Before the interim CEO can take on the role, the board faces an immediate challenge: How will he or she be compensated? There are several factors that boards should consider when determining the appropriate pay plan.

SUCCESSION PLANNING, a key function of the board of directors, is especially critical for the chief executive officer position. Years of planning often go into deciding on the best candidate for the most important leadership position in the organization. However, all of this planning can get swept aside when a sudden turn of events calls for an immediate change in leadership.

Rapid leadership changes have become more common, owing to heightened pressure on short-term operating results, increased focus on CEO performance as a litmus test for overall corporate performance, and revelations of accounting irregularities or other examples of inappropriate behavior. A CEO's death or severe illness may also necessitate a change.

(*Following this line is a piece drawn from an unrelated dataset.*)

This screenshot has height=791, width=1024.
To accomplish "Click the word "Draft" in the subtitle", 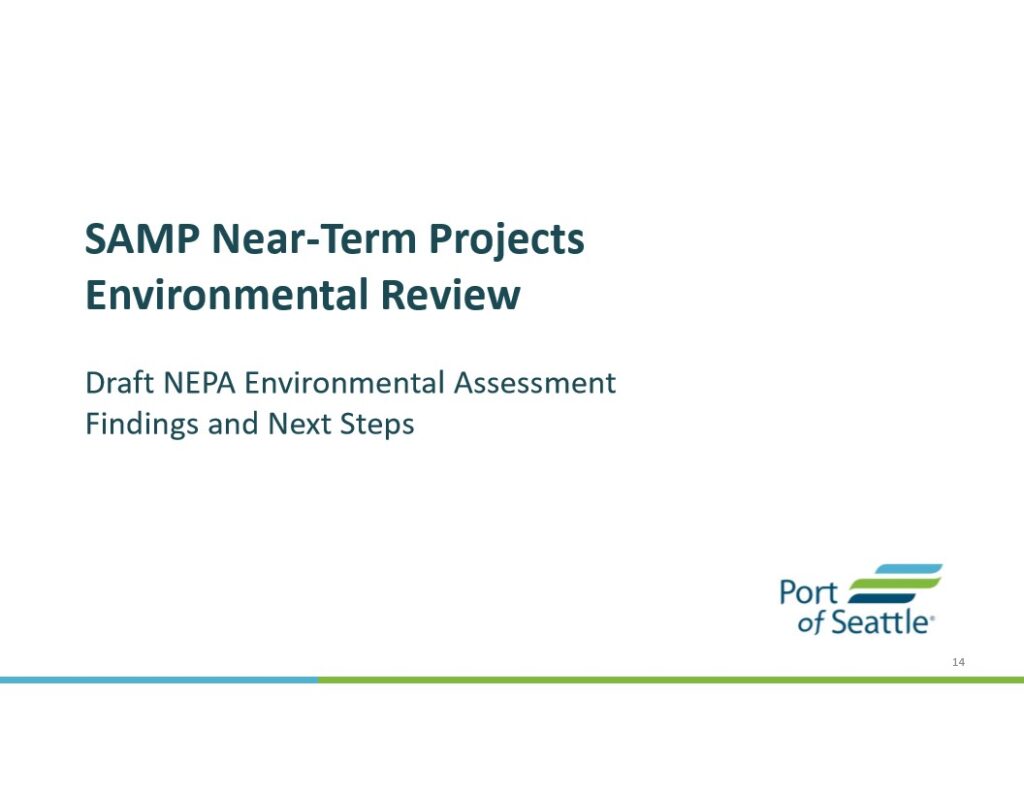I will [113, 383].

In some instances, an organization's succession plan is well positioned to handle such unexpected changes in circumstances. The chosen successor is elevated to the CEO role, and the transition process begins. However, in other cases the chosen successor may require more time and experience before he or she is ready to take on the CEO role. Or, as has been the case with several recent accounting scandals, the events leading to the CEO's departure may also claim other members of the senior management group, including the company's top successor candidates. Finally, some companies find their succession plans are not where they should be, relative to developing CEO candidates, and thus no viable successor can be identified.

In these circumstances, companies often turn to an interim CEO to lead the organization until a permanent leader can be found. Interim CEOs are often chosen from the board of directors, or they may be former senior officers of the organization. Depending on the circumstances, interim CEOs can also come from outside the organization.

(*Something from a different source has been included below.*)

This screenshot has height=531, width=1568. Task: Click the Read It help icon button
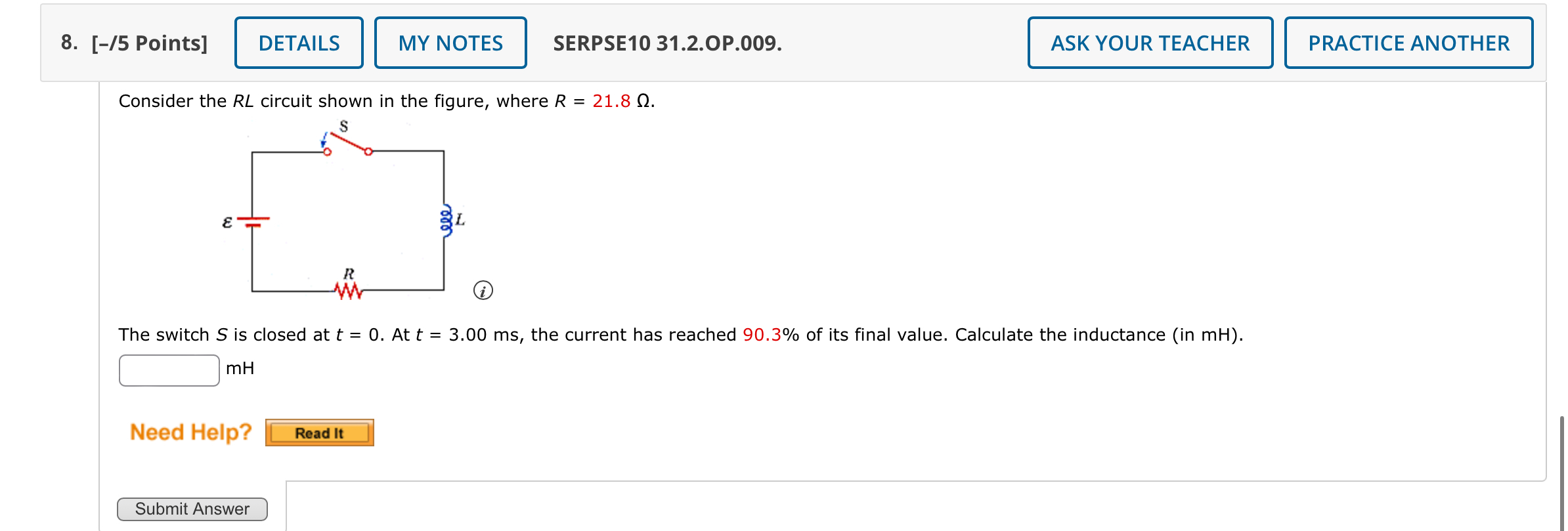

Before the interim CEO can take on the role, the board faces an immediate challenge: How will he or she be compensated?

Typical practice

In many cases, the compensation design and overall value delivered is based, at least in part, on that of the former CEO. The table on page 49 provides several examples of interim CEO compensation packages. Typical provisions, as illustrated in the table, include:

-- A cash-based pay component, expressed either as an annual or a monthly amount of pay;

-- A stock-based pay component, typically stock options.

The cash portion of the package is usually dominated by a fixed-pay element, with the use of monthly or annual denominations depending on the likely tenure of the interim CEO. Conspicuous by its absence is short-term incentive plan participation. Only four of the 10 examples cited include bonus plan participation.

Factors to consider

On the surface, determining interim CEO compensation should be a relatively straightforward exercise: Just review what the previous CEO was paid and adjust the package accordingly. But interim CEOs usually join the company at a point of great uncertainty, and while many aspects of the interim CEO's tenure may not be fully determined at the point he or she accepts the role, there are several factors that boards should consider when determining...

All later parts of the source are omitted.